## Problem details:
Lines that include "beside" make up the answer; copy all of them from the data below.

## Source material:
++++++++++++++++++++
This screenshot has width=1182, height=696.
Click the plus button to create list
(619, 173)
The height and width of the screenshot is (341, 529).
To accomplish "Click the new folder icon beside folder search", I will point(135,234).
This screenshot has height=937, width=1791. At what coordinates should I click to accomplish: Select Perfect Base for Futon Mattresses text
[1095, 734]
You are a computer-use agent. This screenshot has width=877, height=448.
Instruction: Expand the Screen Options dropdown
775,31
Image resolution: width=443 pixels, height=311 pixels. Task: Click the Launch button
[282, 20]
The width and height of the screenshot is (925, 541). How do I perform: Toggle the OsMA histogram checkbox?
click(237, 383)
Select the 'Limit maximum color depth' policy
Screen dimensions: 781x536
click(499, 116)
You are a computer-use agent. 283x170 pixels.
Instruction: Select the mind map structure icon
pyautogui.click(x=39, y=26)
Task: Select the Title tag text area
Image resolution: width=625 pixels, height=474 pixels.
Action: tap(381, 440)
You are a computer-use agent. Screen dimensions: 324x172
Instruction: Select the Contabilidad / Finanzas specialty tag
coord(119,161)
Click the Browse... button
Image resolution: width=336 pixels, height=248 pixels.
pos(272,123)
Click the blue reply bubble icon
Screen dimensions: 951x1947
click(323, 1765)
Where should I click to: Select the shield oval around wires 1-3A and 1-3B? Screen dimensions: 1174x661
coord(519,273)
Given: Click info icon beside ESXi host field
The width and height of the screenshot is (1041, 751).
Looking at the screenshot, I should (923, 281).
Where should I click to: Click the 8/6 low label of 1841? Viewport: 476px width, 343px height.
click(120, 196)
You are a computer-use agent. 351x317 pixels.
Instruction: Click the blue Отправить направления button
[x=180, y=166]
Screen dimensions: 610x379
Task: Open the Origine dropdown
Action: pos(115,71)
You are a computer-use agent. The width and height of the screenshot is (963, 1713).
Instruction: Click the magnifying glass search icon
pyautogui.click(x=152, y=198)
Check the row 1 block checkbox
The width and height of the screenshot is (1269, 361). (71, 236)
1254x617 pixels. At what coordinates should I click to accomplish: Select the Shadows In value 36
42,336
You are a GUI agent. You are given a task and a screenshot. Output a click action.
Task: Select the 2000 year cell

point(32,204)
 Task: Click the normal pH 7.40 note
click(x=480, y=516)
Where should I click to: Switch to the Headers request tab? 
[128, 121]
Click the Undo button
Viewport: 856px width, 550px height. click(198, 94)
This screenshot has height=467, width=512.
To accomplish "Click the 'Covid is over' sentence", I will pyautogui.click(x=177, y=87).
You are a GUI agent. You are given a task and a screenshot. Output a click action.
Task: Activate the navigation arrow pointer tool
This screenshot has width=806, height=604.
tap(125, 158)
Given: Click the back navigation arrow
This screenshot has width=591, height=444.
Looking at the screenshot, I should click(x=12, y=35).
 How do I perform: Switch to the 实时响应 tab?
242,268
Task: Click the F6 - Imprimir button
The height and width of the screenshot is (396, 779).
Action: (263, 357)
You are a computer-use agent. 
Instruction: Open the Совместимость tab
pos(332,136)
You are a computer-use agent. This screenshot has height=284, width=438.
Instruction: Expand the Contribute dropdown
++++++++++++++++++++
## Reply:
To accomplish "Click the new folder icon beside folder search", I will point(135,234).
Given: Click info icon beside ESXi host field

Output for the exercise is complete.